TASAV -TASAV - Sözde Ermeni Soykırımı İddiaları Üzerine Bir Değerlendirme
Sözde Ermeni Soykırımı İddiaları Üzerine Bir Değerlendirme

Sözde Ermeni Soykırımı İddiaları Üzerine Bir Değerlendirme

Yazdır Çalışmayı İndir (PDF)
(Yukarıdaki fotoğrafta, Osmanlı Devleti ve halkına karşı terör eylemleri düzenleyen Ermeni isyancılar görülmektedir.)


Giriş 

30 Ekim 2019 tarihinde ABD Temsilciler Meclisi 1915 olaylarını “soykırım” olarak kabul eden bir karara imza atmıştır. Aslında tarihî gerçekliklerle örtüşmeyen, tamamen siyasi bir karar özelliğini taşıyan bu sonucun Türkiye açısından bir sürpriz olmadığını söylemek gerekmektedir. Bundan sonraki yıllarda bu yönde atılacak adımlar Türkiye’yi yine şaşırtmayacaktır. Bu tür söylemlerle uluslararası gündemde Türkiye’nin adını gerçekle alâkası olmayan olaylarla yan yana getirmek ve tarihinde bu tür olayların yaşanmadığı bir milleti suçlama psikolojisi, çağımızda kılıf değiştiren “Şark Meselesi’nin” devamından başka bir şey olmasa gerek.

ABD Temsilciler Meclisi kararının ardından çok fazla zaman geçmeden sözde Ermeni iddiaları yönünde bir diğer çıkış da hemen yanı başımızdan, Suriye’den gelmiştir. 13 Şubat 2020 tarihinde Suriye parlamentosu sözde Ermeni soykırımını tanıyan ver kınayan tasarıyı kabul etmiştir. Söz konusu tasarı, Suriye-Ermenistan Parlamento Dostluk gurubu tarafından sunulmuş ve oy birliği ile kabul edilmiştir.

Suriye gibi sayısız insan hakları ihlalinde bulunmuş, kendi halkına zulmü reva görüp yüz binlercesinin kanını akıtmış, insanlığa karşı suç işlediği birçok kuruluş tarafından kayıt altına da alınmış bir diktatörlük rejiminin 1915 olaylarını “soykırım” olarak nitelendirmeye kalkışması, meselenin “tarihî gerçekler” değil “asılsız iddialar” üzerinden yürütülen bir siyasî propaganda aracına dönüştüğünü bir kez daha göstermiştir.

Asılsız İddialar Karşısında Tarihî Gerçekler

Sözde soykırım savunucuların aksine tarihî süreç bizlere olayların çok farklı gerçekleştiğini, hatta tam aksi yönde cereyan ettiğini göstermektedir. Aslında olaylar 1915’e gelmeden çok önce başlamıştır.

........

Alıştırma 1: Belgeye göre Suriye parlamentosu 1915 olaylarıyla ilgili tasarıyı hangi tarihte kabul etti?
Alıştırma 2: 1915 olaylarını ele alan belgeyi son cümlesinin ardından sürdürün.
Bundan sonraki satırlar belgeyle bağlantısı olmayan ayrı bir malzemedir.

Veri Kümesinden Kesit:
........

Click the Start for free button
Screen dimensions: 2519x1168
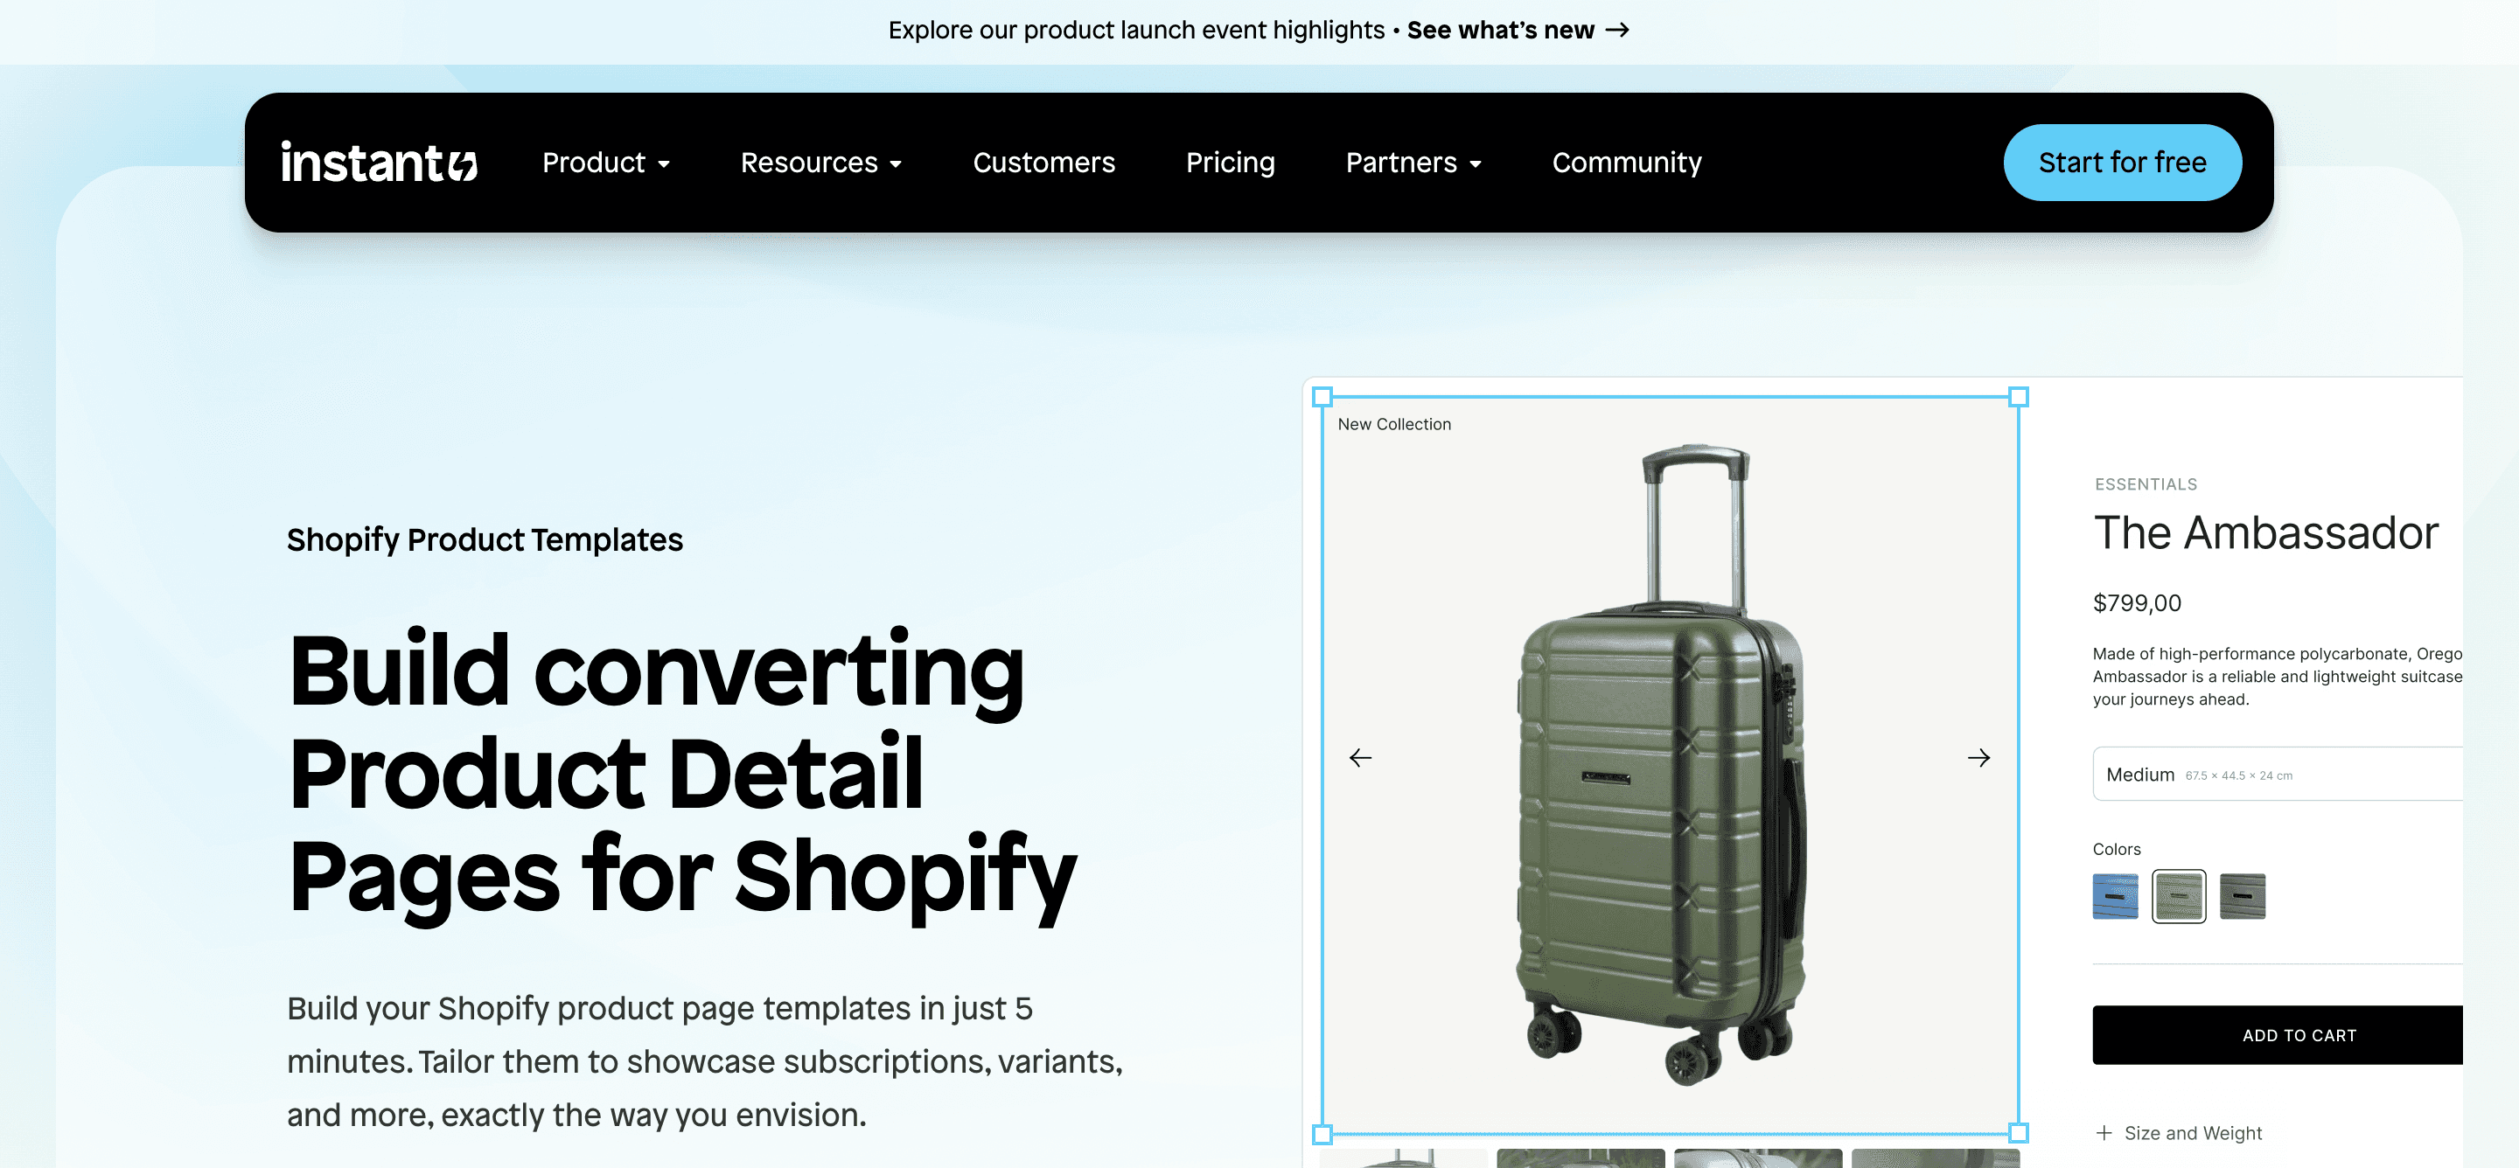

........

Görev Çıktısı 1: 13 Şubat 2020 tarihinde.

Görev Çıktısı 2:
Maalesef 19. yüzyıla Osmanlı devleti çok iyi şartlar içerisinde girmemiştir. Muazzam sınırlar içerisindeki yarı müstemleke duruma gelmiş devlet, sıkıntılarından kurtulmak amacıyla birtakım reçetelere sarılmak zorunda kalmıştır. Tanzimat ve Islahat Fermanları bu yönde atılan adımlardan sadece bazılarıdır. Devamında yaşanan toprak kayıpları, en büyük felaketlerden biri olan Balkan Savaşları ve girmek zorunda kalınan Birinci Cihan Harbi...  Bütün bu felaketler yeni Türk devleti kurulmadan önce Osmanlı Devleti’nin aşması gereken zorluklar arasında olmuştur.

Böyle bir kargaşa ortamı içerisinde Osmanlı Devleti tarafından kendilerine “Millet-i Sâdıka” unvanı verilen Ermenilerin isyanları, özellikle devletin doğu kesimlerinde bir bir ortaya çıkmaya başlamıştır. Bu, elbette bütün Ermenilerin isyan olaylarında yer aldığı anlamına gelmemektedir. Bu isyanlar gerek Avrupa gerekse Rusya tarafından desteklenen komitecilerin çıkardıkları isyanlardır. Avrupa devletlerinin Osmanlı içerisindeki azınlıklar ve gayrimüslimlere yönelik politikası ve Fransız İhtilali ile yayılan milliyetçi düşünceler Ermeni komitacıların isyanlarında rol oynamıştır.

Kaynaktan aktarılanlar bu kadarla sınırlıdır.